A medida que transcurre el tiempo, el océano-piscina nunca se achica, pero tampoco tiende a agrandarse. Hay veces en las que puedo salir del agua, eso ocurre cuando me siento feliz. Cuando mis papás ríen o cuando la abuela me manda algún regalo. Porque todos los regalos que ella hace son fantásticos. Debe ser una mujer igual de fantástica. No la conozco. No tengo recuerdos de haber jugado en su falda ni de haber tomado con ella el té. Mamá dice que vive muy lejos y que no puede venir a visitarnos, pero a mí me parece que mamá es la que no quiere que la abuela venga.

Por supuesto que también hay veces en las que no puedo sacar la cabeza del agua, ni siquiera puedo nadar a la superficie. Pero jamás me ahogo, porque además de nadar, es como si algo me sostuviera y me regalara más oxígeno del que normalmente tengo para vivir en el mundo subacuático. Todavía no logro descubrir donde tengo las branquias, o si solamente la gran masa de agua que me rodea es producto de mi imaginación. Me cuesta creer que sea imaginario. La sensación de ahogo es real y hasta siento la picazón en los ojos cuando los abro después de estar mucho tiempo nadando.
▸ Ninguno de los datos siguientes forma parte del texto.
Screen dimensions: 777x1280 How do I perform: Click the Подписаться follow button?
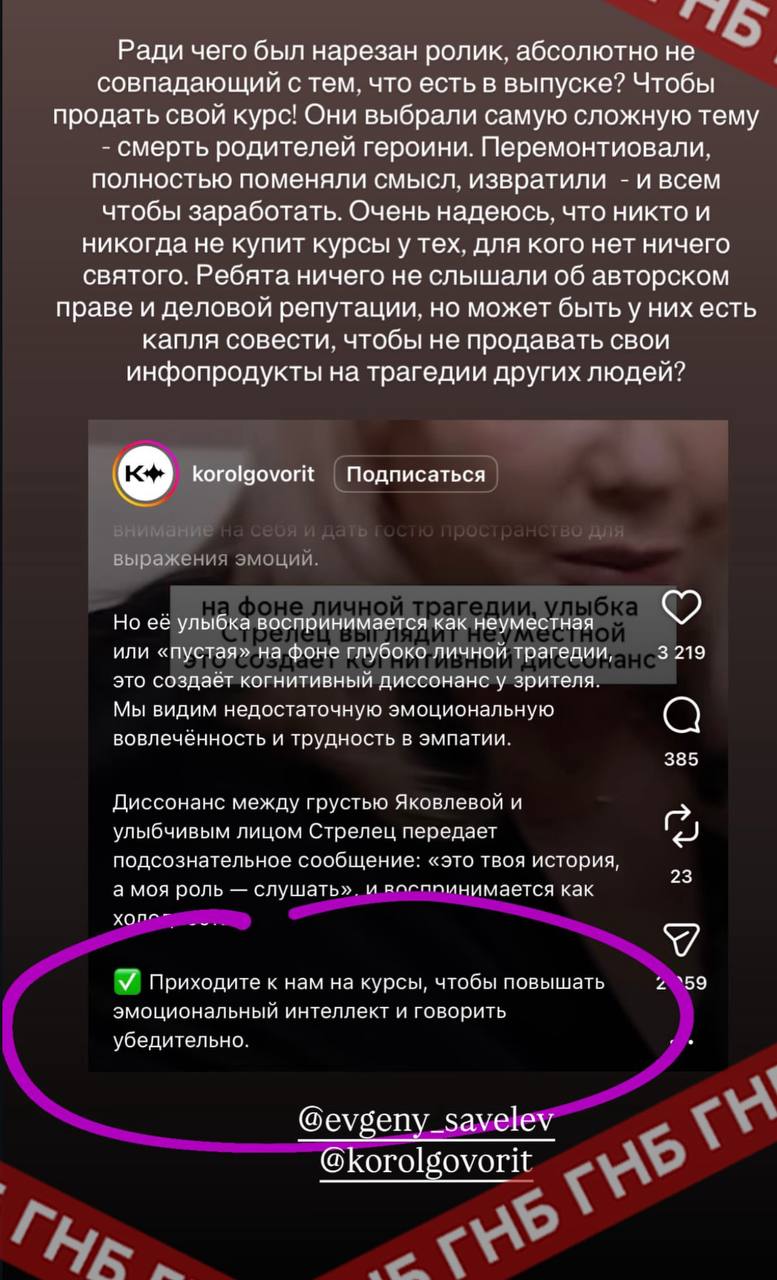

Una tarde de domingo, el mundo parecía volverse negro y pesado detrás de la ventana. Yo no encontraba qué hacer en casa, y mamá no tenía ganas de cocinar. Una opresión en el pecho me asaltó por sorpresa y no dejaba que respirara, aquella cosa que me daba oxígeno bajo el agua, ya no estaba. Mamá notó que yo no me sentía bien, se asustó mucho. Entonces tuve que contarle del gran océano-piscina que yo tenía. No me guardé ningún detalle. Me esforcé mucho para que pudiera entenderme. Dejé sin llave la puerta. Fue como si toda el agua que estaba conteniendo dentro de ese océano-piscina, de repente, encontrara otro lugar a donde ir. Se vació al instante. Después me desmayé. Todo estaba más oscuro que antes, no había agua ni nada más. Sólo escuchaba voces, pero no entendía que era lo que decían. Eran frías y lejanas. Habías dos timbres que yo conocía, pero no lograba discernir a quiénes pertenecían.

Me perdí. El océano desapareció y yo no tenía donde seguir nadando ni donde seguir estando. Aquel mundillo bajo el agua me daba vida y ahora había desaparecido. Yo lo hice desaparecer. Yo me hice desaparecer.